Much has been made of the “Born to Kill” T-shirt Pagourtzis posted an image of on his Facebook page and reportedly wore under his trench coat on the day of the shooting. Some claimed “Born to Kill” is an alt-right slogan but in fact, it’s an old term going back to World War II, at least. There was a 1947 movie called Born to Kill. The term was used frequently during the Vietnam War as soldiers and Marines wrote it on their helmets or even had it tattooed on their arms. Pagourtzis is reported to have said he wanted to be a Marine.

Pagourtzis claimed after the shooting that he had no memory of the events (which is likely true) and his lawyer claimed he had no knowledge of the situation with Fisher. Very little has appeared in the media, even the local Houston-area media, since right after the shootings and there have been no published accounts from students of the confrontation between the two teenagers. Some students did claim, however, that Pagourtzis had been bullied, by adults as well as fellow students. The school district denied bullying by coaches, as students alleged.
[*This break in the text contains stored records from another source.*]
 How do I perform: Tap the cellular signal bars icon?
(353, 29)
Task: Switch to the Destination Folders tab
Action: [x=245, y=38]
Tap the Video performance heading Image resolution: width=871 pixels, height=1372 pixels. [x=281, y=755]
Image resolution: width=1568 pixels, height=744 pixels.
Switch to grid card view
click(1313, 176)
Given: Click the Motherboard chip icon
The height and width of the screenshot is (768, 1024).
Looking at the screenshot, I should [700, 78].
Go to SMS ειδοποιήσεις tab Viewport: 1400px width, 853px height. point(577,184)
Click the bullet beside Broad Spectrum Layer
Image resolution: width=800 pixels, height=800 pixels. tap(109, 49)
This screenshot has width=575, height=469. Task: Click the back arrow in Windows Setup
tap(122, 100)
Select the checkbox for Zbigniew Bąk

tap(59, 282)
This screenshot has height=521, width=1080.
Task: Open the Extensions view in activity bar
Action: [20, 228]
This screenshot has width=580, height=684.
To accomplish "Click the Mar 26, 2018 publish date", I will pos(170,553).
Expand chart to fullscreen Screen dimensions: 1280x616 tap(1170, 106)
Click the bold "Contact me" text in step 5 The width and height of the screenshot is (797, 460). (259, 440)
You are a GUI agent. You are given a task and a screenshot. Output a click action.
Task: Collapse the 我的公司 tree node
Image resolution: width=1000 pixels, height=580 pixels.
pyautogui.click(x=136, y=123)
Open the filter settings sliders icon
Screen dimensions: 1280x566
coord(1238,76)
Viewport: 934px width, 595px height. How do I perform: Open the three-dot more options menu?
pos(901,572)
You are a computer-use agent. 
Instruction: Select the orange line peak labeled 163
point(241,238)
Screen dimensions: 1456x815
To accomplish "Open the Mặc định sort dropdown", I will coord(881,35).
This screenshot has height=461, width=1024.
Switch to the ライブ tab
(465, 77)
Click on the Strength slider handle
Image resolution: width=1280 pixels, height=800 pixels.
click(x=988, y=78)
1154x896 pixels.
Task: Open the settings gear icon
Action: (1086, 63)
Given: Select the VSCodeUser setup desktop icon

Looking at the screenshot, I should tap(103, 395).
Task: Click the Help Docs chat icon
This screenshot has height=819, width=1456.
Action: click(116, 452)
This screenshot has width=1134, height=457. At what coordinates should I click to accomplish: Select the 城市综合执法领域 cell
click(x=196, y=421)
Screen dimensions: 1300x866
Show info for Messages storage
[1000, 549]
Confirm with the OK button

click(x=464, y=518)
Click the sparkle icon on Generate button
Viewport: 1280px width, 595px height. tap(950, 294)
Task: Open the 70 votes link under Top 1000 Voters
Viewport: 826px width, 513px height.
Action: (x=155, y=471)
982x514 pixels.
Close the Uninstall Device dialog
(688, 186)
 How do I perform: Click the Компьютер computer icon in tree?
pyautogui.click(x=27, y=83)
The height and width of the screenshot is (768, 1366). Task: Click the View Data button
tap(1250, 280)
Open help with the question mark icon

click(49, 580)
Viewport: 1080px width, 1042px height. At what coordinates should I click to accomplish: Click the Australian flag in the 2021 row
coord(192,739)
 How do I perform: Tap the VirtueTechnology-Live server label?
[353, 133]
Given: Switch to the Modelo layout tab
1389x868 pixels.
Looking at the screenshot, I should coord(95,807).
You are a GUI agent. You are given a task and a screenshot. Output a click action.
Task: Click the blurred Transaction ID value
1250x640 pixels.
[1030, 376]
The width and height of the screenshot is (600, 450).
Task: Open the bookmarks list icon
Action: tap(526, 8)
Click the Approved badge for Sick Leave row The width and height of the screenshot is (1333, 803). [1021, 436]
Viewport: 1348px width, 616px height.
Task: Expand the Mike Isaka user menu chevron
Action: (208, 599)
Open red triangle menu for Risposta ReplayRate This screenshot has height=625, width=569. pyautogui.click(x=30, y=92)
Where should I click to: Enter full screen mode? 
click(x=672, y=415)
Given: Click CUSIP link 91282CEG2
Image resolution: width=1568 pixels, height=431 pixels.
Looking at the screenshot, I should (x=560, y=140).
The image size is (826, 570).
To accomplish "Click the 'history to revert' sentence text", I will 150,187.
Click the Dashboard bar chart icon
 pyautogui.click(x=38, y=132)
In regard to bullying of students who went on killing sprees, a Federal study conducted after the Columbine, Colorado shootings found that shooters had been bullied in 70% of cases. On the other hand, one “journalist” who wrote a book about the Columbine shootings claimed that bullying wasn’t a factor. However, a close friend of one of the shooters, who wrote his own book, said they were definitely bullying victims. There is no doubt that Nikolas Cruz, who carried out the Parkland shootings, had been bullied for most of his life. Cruz had also suffered a broken relationship with a girl, apparently at the girl’s mother’s insistence, shortly before he decided to carry out a Valentines Day massacre. Great Mills, Maryland High School student Austin Rollins shot his former girlfriend, Jaelynn Willey, with a Glock pistol and wounded another student then shot himself after engaging with a security officer. There was another shooting earlier this year in Italy, a small town near Dallas, involving two students who had briefly dated. It appears that boy-girl relationships are a frequent factor in high school shootings.

Needless to say, the Santa Fe shootings attracted the media as well as gun control advocates. Local Houston media lost no time in interviewing Houston Mayor Sylvester Turner and police Chief Art Acevedo, even though neither has any jurisdiction in Santa Fe and Galveston County. Acevedo’s outrageous comments that students should vote for gun control advocates led to condemnation by the National Rifle Association. Acevedo, a Cuban immigrant who grew up in California, is notorious for his leftwing political views. He was on the verge of being fired from his job as police chief in leftwing Austin when he was hired by the (equally leftwing) city of Houston. Attempts by the notorious Parkland, Florida antigun students and other antigun crusaders to get involved were rebuffed by the local community. A handful of Santa Fe students spoke at a press conference organized by a Houston gun control group but it was held in West Houston, over fifty miles from Santa Fe.

Since there has been no statement from the authorities regarding Pagourtzis’ motive, I don’t know what to think, other than that the shootings seem to have somehow been the result of his insane anger at Shana Fisher.